Baca berita tanpa iklan. Gabung Kompas.com+

Di Balik Aksi Lima Gubernur yang Surati Presiden Pasca-penolakan UU Cipta Kerja

Kompas.com - 13/10/2020, 12:05 WIB
Luthfia Ayu Azanella,
Sari Hardiyanto

Tim Redaksi

KOMPAS.com - Pengesahan omnibus law UU Cipta Kerja berujung pada aksi unjuk rasa di sejumlah daerah.

Sejumlah elemen, dari unsur buruh hingga mahasiswa turun ke jalan memprotes terkait UU Cipta Kerja tersebut.

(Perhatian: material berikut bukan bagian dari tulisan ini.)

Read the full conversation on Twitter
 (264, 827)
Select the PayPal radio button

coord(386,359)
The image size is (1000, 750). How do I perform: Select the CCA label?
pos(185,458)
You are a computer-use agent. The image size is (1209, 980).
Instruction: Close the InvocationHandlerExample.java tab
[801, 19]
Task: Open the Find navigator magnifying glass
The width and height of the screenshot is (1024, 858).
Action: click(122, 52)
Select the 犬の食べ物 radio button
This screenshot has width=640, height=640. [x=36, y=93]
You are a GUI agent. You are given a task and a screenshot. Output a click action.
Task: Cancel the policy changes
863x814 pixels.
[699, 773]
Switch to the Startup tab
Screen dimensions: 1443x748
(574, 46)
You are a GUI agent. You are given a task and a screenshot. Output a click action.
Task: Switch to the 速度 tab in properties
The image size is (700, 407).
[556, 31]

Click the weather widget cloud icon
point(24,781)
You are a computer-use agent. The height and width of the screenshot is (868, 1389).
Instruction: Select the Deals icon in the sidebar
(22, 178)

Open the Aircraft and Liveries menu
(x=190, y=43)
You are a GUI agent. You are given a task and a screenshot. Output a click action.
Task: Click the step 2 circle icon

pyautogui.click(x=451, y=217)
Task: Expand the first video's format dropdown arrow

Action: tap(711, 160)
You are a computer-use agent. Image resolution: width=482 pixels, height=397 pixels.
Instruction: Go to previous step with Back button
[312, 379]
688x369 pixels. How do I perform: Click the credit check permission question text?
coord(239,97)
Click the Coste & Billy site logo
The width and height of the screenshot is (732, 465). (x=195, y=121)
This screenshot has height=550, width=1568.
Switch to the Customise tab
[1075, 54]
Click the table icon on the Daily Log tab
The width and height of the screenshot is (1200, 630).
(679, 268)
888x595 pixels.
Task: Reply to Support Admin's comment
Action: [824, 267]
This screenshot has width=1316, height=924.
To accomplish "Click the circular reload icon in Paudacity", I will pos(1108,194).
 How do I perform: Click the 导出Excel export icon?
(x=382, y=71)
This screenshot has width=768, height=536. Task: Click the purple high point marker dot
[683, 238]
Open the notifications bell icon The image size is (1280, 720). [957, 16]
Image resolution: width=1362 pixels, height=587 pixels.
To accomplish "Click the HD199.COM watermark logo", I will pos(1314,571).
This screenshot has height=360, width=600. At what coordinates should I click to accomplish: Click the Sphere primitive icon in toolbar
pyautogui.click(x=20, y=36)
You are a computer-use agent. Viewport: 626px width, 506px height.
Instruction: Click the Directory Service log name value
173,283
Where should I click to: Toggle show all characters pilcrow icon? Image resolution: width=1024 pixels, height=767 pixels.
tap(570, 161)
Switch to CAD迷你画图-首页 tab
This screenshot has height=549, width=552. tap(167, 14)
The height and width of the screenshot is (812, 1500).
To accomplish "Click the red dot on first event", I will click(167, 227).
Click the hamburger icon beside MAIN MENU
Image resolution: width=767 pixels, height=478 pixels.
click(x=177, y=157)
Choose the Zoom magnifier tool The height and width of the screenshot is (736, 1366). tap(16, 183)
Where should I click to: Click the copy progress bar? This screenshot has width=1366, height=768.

Kericuhan pun terjadi di sejumlah daerah akibat aksi unjuk rasa menolak pengesahan UU Cipta Kerja tersebut.

Baca juga: Aksi Demo Penolakan Omnibus Law UU Cipta Kerja di 9 Daerah Berlangsung Ricuh, Mana Saja?

Secara umum, pesan yang mereka sampaikan adalah ketidaksetujuan terhadap tindakan DPR yang mengetok palu UU omnibus law Cipta Kerja pada 5 Oktober silam, karena dinilai banyak merugikan kaum buruh dan pekerja.

Demonstran juga mengkritisi proses pembuatan UU yang dinilai tergesa-gesa dan tidak transparan.

Pesan-pesan itu mereka orasikan, dan sebagian di antaranya mendapat tanggapan langsung dari pemimpin tertinggi di daerah masing-masing.

Baca juga: Ricuh Demonstrasi Tolak Omnibus Law, Bolehkah Polisi Pakai Kekerasan?

Tidak sekadar menanggapi, bahkan sejumlah gubernur diketahui meneruskan aspirasi massa aksi kepada Presiden melalui surat resmi.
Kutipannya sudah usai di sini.